Trials / Unknown
UnknownNCT05399069
Safety and Tolerability of VGR-R01 in Patients With Bietti Crystalline Dystrophy
An Open-Label Safety Study of Single-dose VGR-R01 in Patients With Bietti Crystalline Dystrophy
- Status
- Unknown
- Phase
- EARLY_Phase 1
- Study type
- Interventional
- Enrollment
- 3 (estimated)
- Sponsor
- Beijing Tongren Hospital · Academic / Other
- Sex
- All
- Age
- 18 Years – 80 Years
- Healthy volunteers
- Not accepted
Summary
An Open-Label, Non-Randomized, Uncontrolled, Single-dose Pilot Study of VGR-R01 in Patients with Bietti Crystalline Dystrophy.
Detailed description
VGR-R01 is a novel AAV vector carrying the human CYP4v2 coding sequence.
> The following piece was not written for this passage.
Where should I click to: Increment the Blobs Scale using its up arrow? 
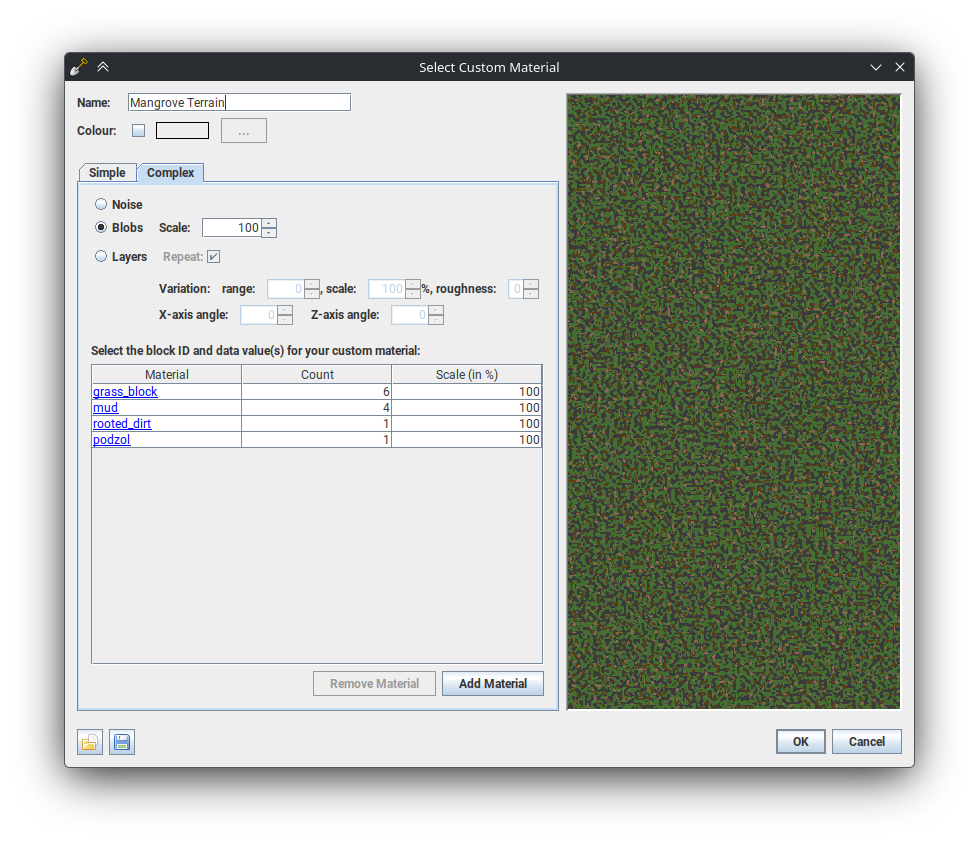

This study is intended to evaluate the safety and tolerability of a single subretinal administration of VGR-R01. All subjects will undergo 365(±7) days of safety observation and will be encouraged to enroll in an extension study to evaluate the long-term safety of VGR-R01 for a total of five years.
Conditions
Interventions
| Type | Name | Description |
|---|---|---|
| DRUG | VGR-R01 | Gene Replacement Therapy |
Timeline
- Start date
- 2022-09-15
- Primary completion
- 2024-05-01
- Completion
- 2024-05-01
- First posted
- 2022-06-01
- Last updated
- 2022-11-09
Locations
1 site across 1 country: China
Source: ClinicalTrials.gov record NCT05399069. Inclusion in this directory is not an endorsement.